Work instructions — Please repeat, from the entries that follow, the lines from the one containing "Screen dimensions: 827x628" through the one containing "This screenshot has width=188, height=434." exactly, adding nothing.

Recorded data:
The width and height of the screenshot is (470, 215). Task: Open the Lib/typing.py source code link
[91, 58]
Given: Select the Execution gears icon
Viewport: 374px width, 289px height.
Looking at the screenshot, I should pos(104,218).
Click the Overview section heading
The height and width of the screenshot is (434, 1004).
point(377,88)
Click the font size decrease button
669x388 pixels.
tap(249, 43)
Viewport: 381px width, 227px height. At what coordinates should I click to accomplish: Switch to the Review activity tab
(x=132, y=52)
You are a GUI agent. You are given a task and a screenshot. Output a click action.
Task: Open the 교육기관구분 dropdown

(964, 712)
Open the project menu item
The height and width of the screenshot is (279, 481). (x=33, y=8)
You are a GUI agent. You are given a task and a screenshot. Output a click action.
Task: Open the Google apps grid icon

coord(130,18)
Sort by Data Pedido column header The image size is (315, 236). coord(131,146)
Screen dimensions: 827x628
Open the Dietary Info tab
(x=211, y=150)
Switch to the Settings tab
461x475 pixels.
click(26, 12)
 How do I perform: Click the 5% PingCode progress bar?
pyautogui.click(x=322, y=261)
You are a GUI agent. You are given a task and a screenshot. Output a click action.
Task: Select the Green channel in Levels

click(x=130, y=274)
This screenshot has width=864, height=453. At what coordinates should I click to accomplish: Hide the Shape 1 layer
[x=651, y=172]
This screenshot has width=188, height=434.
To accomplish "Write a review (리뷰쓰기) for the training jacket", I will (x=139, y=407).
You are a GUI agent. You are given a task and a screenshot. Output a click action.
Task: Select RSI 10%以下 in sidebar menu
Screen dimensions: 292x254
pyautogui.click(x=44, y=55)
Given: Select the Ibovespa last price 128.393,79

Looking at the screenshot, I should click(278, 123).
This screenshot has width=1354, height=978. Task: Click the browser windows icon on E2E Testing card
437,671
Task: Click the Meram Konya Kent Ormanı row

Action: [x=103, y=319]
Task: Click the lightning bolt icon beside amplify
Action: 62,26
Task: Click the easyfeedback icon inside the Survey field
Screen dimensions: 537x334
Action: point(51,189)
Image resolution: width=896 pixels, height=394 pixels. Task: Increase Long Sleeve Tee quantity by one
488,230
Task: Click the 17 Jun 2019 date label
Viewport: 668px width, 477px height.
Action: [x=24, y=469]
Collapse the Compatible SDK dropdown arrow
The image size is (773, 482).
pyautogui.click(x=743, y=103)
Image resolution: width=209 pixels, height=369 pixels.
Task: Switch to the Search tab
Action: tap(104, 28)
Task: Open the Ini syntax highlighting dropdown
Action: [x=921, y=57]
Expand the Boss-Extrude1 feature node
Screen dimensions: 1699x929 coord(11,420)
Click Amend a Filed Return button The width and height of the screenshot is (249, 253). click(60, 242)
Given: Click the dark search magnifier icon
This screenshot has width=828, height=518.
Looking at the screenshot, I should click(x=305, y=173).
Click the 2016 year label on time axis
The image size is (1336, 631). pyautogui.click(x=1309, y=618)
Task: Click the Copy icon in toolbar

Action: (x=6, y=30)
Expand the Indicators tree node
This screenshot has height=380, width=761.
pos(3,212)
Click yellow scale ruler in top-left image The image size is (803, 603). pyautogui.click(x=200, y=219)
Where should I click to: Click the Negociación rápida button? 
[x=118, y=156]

Solution —
Screen dimensions: 827x628
Open the Dietary Info tab
(x=211, y=150)
Switch to the Settings tab
461x475 pixels.
click(26, 12)
 How do I perform: Click the 5% PingCode progress bar?
pyautogui.click(x=322, y=261)
You are a GUI agent. You are given a task and a screenshot. Output a click action.
Task: Select the Green channel in Levels

click(x=130, y=274)
This screenshot has width=864, height=453. At what coordinates should I click to accomplish: Hide the Shape 1 layer
[x=651, y=172]
This screenshot has width=188, height=434.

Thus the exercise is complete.